# [Required action]
Every line of the material must be set down again without alteration.
Top of Information shown
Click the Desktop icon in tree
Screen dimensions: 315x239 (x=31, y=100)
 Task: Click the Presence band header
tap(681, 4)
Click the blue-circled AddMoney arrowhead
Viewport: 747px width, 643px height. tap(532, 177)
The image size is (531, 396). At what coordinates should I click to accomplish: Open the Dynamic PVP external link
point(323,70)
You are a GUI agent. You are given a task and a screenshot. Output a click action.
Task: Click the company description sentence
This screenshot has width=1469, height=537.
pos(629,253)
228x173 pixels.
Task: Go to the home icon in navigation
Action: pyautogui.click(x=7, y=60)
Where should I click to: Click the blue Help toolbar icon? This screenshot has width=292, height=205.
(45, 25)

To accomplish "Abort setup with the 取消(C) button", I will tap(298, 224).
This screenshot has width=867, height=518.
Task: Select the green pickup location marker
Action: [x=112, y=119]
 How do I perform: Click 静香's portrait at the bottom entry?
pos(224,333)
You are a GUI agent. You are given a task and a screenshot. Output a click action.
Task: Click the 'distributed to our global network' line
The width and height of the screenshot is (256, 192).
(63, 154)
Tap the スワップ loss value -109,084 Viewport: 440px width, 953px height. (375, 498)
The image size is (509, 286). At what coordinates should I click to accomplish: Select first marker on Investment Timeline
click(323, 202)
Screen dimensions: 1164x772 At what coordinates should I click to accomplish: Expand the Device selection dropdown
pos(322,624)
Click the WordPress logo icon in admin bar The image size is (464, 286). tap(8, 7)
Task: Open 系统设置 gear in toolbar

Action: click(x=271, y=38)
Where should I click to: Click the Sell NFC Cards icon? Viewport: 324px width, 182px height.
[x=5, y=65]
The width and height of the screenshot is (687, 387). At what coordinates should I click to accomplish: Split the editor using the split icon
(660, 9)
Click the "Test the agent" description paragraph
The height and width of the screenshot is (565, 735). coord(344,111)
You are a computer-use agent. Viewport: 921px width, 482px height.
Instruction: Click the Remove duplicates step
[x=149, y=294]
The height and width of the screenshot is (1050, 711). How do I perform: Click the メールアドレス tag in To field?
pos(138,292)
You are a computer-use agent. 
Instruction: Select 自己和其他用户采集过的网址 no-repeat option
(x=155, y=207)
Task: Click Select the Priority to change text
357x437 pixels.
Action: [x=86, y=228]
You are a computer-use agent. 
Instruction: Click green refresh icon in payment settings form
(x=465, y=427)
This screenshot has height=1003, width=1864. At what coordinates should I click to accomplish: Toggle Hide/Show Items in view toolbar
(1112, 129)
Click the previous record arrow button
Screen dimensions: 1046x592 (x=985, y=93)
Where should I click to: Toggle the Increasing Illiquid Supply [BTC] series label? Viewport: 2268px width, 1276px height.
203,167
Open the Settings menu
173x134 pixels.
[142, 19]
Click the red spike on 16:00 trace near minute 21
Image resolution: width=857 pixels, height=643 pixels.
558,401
Bottom of Information shown
# [Expected output]
Click the Desktop icon in tree
Screen dimensions: 315x239 (x=31, y=100)
 Task: Click the Presence band header
tap(681, 4)
Click the blue-circled AddMoney arrowhead
Viewport: 747px width, 643px height. tap(532, 177)
The image size is (531, 396). At what coordinates should I click to accomplish: Open the Dynamic PVP external link
point(323,70)
You are a GUI agent. You are given a task and a screenshot. Output a click action.
Task: Click the company description sentence
This screenshot has width=1469, height=537.
pos(629,253)
228x173 pixels.
Task: Go to the home icon in navigation
Action: pyautogui.click(x=7, y=60)
Where should I click to: Click the blue Help toolbar icon? This screenshot has width=292, height=205.
(45, 25)

To accomplish "Abort setup with the 取消(C) button", I will tap(298, 224).
This screenshot has width=867, height=518.
Task: Select the green pickup location marker
Action: [x=112, y=119]
 How do I perform: Click 静香's portrait at the bottom entry?
pos(224,333)
You are a GUI agent. You are given a task and a screenshot. Output a click action.
Task: Click the 'distributed to our global network' line
The width and height of the screenshot is (256, 192).
(63, 154)
Tap the スワップ loss value -109,084 Viewport: 440px width, 953px height. (375, 498)
The image size is (509, 286). At what coordinates should I click to accomplish: Select first marker on Investment Timeline
click(323, 202)
Screen dimensions: 1164x772 At what coordinates should I click to accomplish: Expand the Device selection dropdown
pos(322,624)
Click the WordPress logo icon in admin bar The image size is (464, 286). tap(8, 7)
Task: Open 系统设置 gear in toolbar

Action: click(x=271, y=38)
Where should I click to: Click the Sell NFC Cards icon? Viewport: 324px width, 182px height.
[x=5, y=65]
The width and height of the screenshot is (687, 387). At what coordinates should I click to accomplish: Split the editor using the split icon
(660, 9)
Click the "Test the agent" description paragraph
The height and width of the screenshot is (565, 735). coord(344,111)
You are a computer-use agent. Viewport: 921px width, 482px height.
Instruction: Click the Remove duplicates step
[x=149, y=294]
The height and width of the screenshot is (1050, 711). How do I perform: Click the メールアドレス tag in To field?
pos(138,292)
You are a computer-use agent. 
Instruction: Select 自己和其他用户采集过的网址 no-repeat option
(x=155, y=207)
Task: Click Select the Priority to change text
357x437 pixels.
Action: [x=86, y=228]
You are a computer-use agent. 
Instruction: Click green refresh icon in payment settings form
(x=465, y=427)
This screenshot has height=1003, width=1864. At what coordinates should I click to accomplish: Toggle Hide/Show Items in view toolbar
(1112, 129)
Click the previous record arrow button
Screen dimensions: 1046x592 (x=985, y=93)
Where should I click to: Toggle the Increasing Illiquid Supply [BTC] series label? Viewport: 2268px width, 1276px height.
203,167
Open the Settings menu
173x134 pixels.
[142, 19]
Click the red spike on 16:00 trace near minute 21
Image resolution: width=857 pixels, height=643 pixels.
558,401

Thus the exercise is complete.